• **Collected data entries**
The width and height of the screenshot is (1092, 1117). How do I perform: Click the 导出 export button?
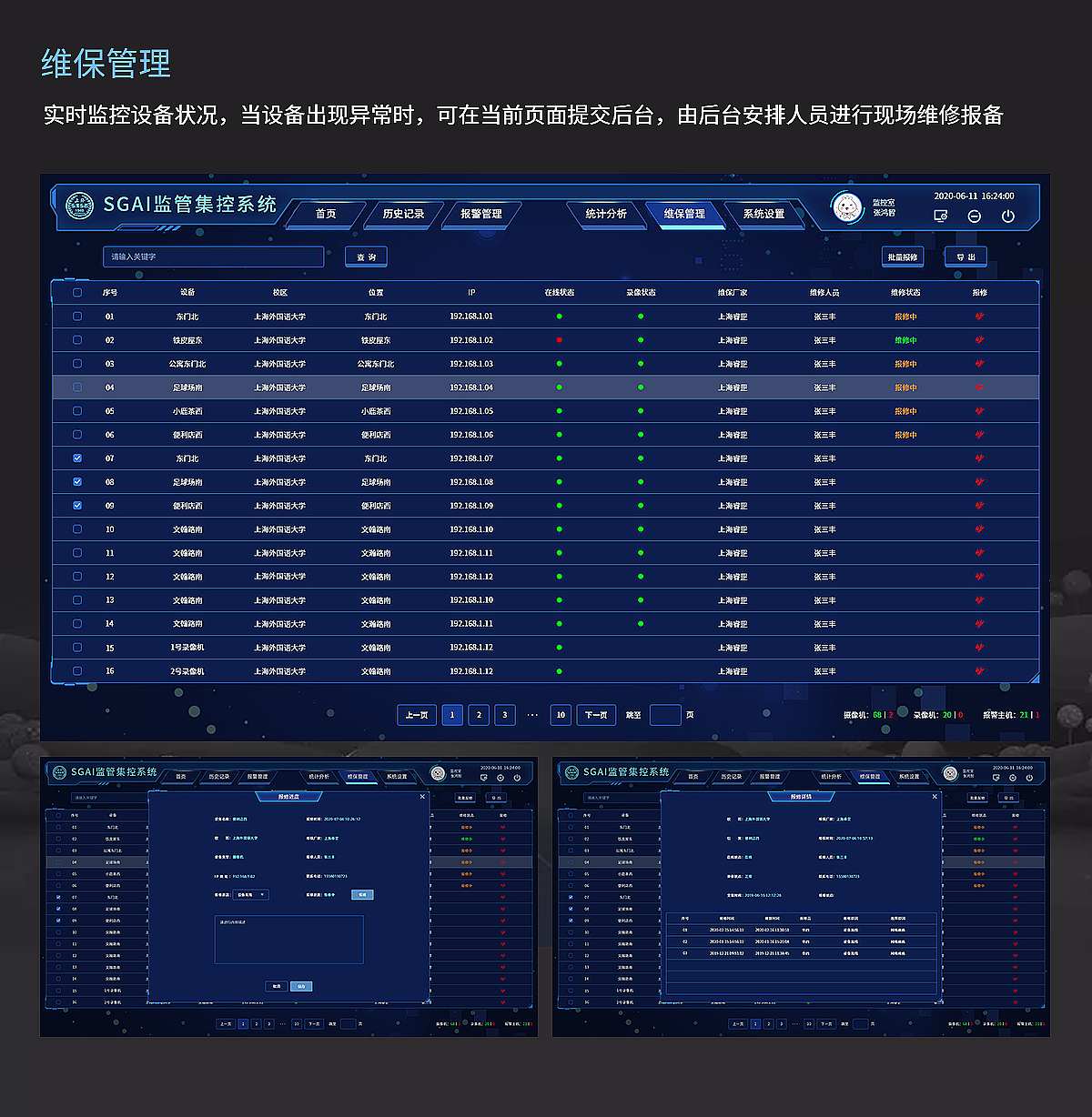click(966, 257)
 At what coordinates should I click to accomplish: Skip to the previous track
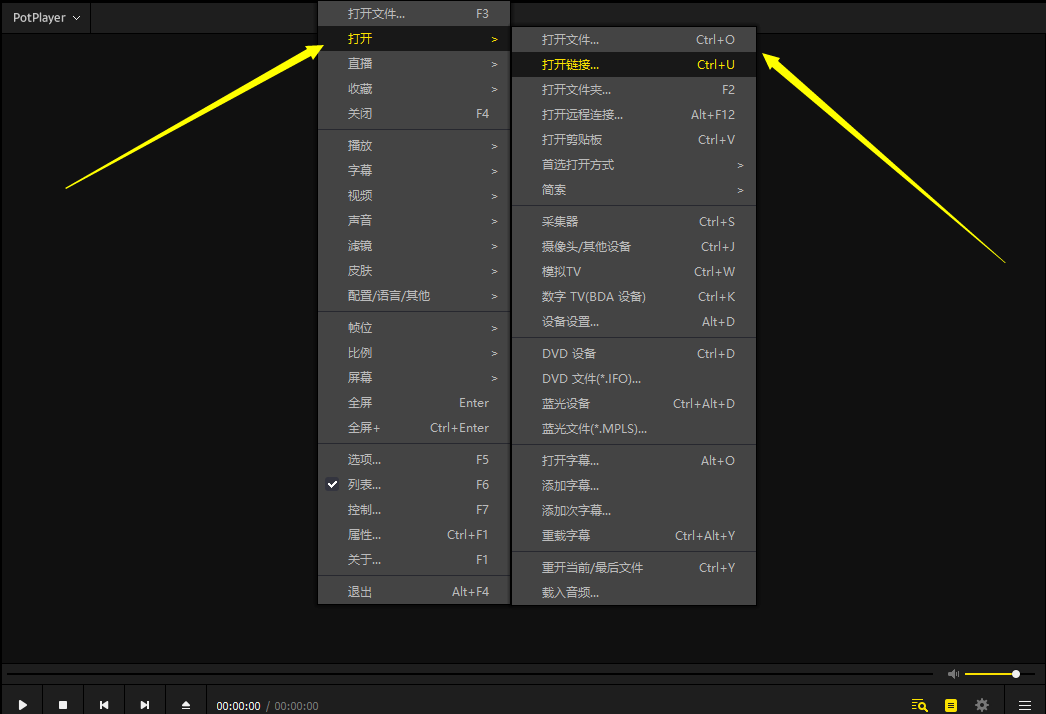[104, 705]
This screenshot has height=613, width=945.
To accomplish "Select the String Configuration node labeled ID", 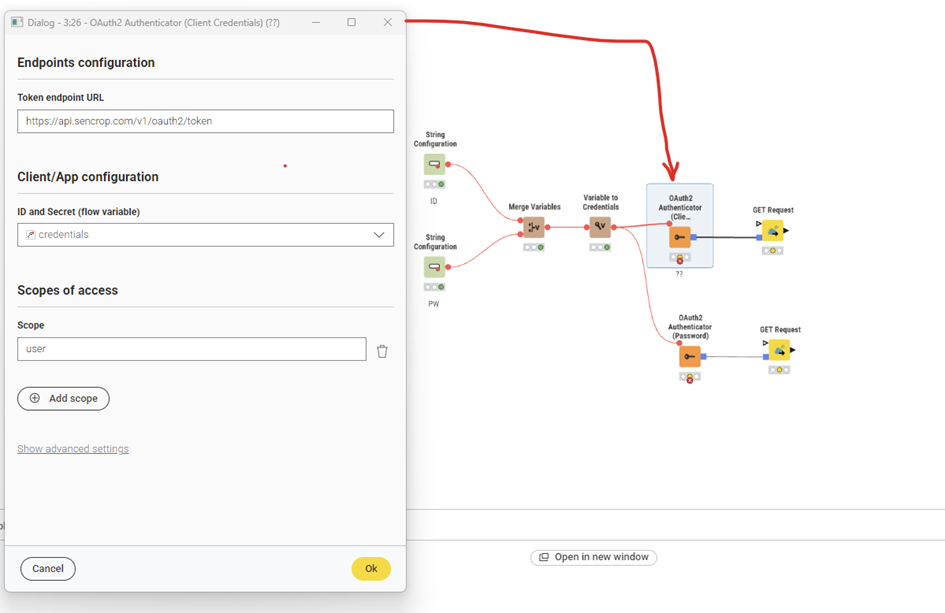I will point(435,164).
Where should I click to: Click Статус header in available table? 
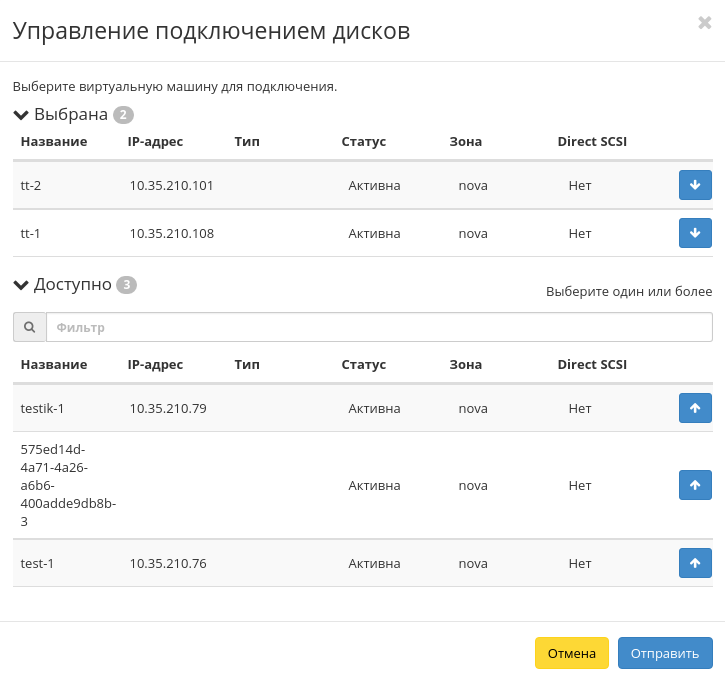click(x=363, y=364)
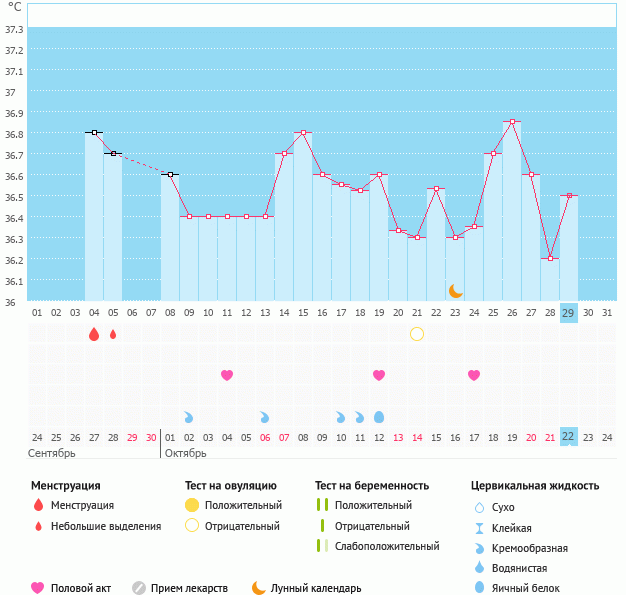Click the sticky cervical fluid legend icon
This screenshot has height=595, width=626.
tap(479, 527)

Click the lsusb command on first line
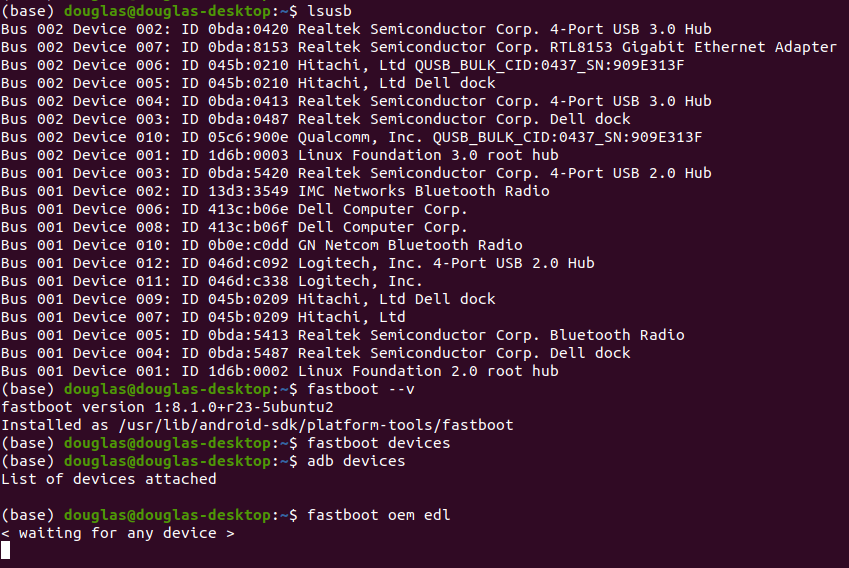330,11
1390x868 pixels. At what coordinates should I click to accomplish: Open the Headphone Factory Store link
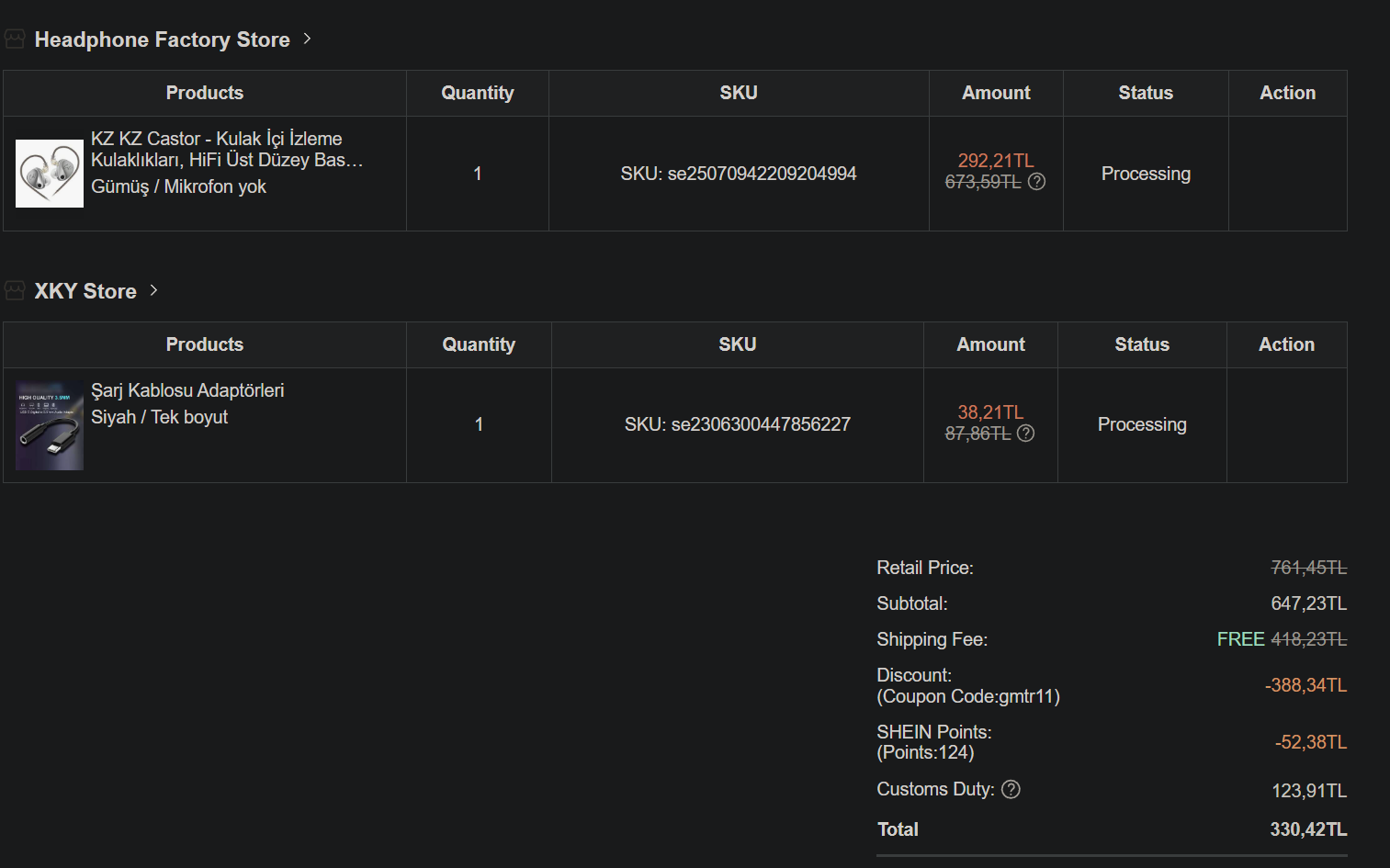162,39
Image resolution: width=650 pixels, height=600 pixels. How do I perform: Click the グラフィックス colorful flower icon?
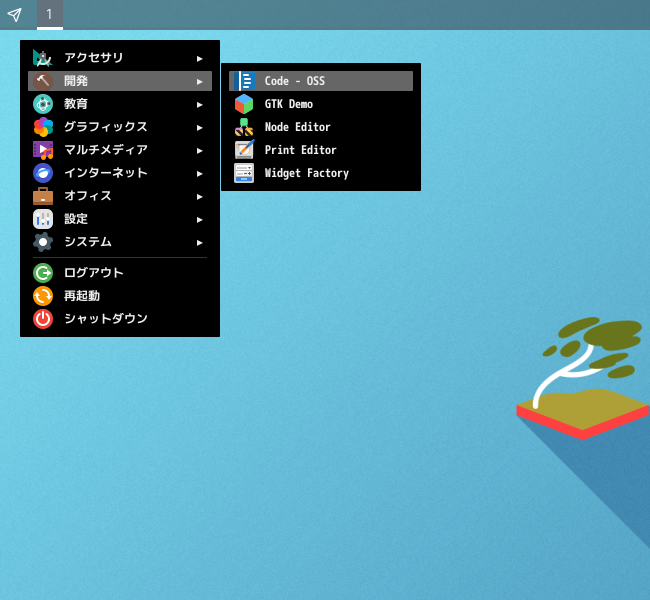click(x=43, y=127)
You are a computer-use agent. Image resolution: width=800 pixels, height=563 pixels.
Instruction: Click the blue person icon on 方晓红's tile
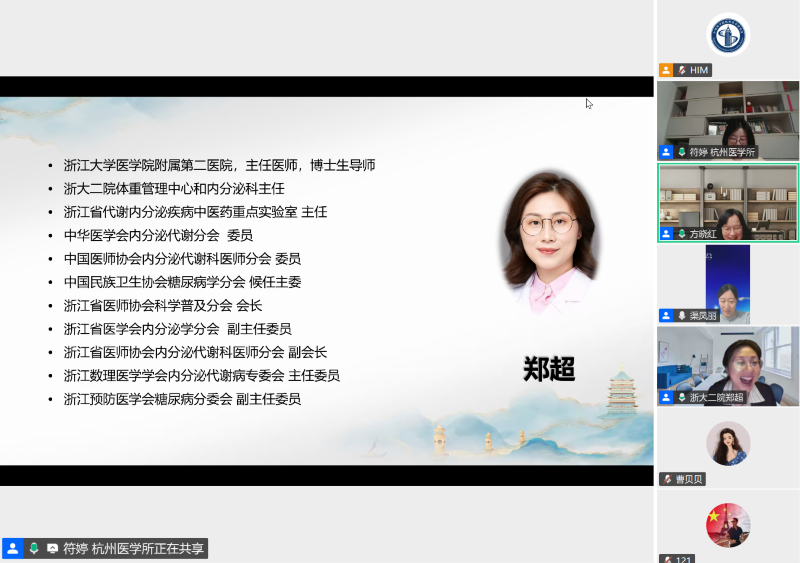click(666, 233)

• **About this task**
From the line holding "Instruction: Click the" down to the final line of the entries above, print every line exactly. Pictures do not go in.

• **Finished exercise**
Instruction: Click the blue person icon on 方晓红's tile
click(666, 233)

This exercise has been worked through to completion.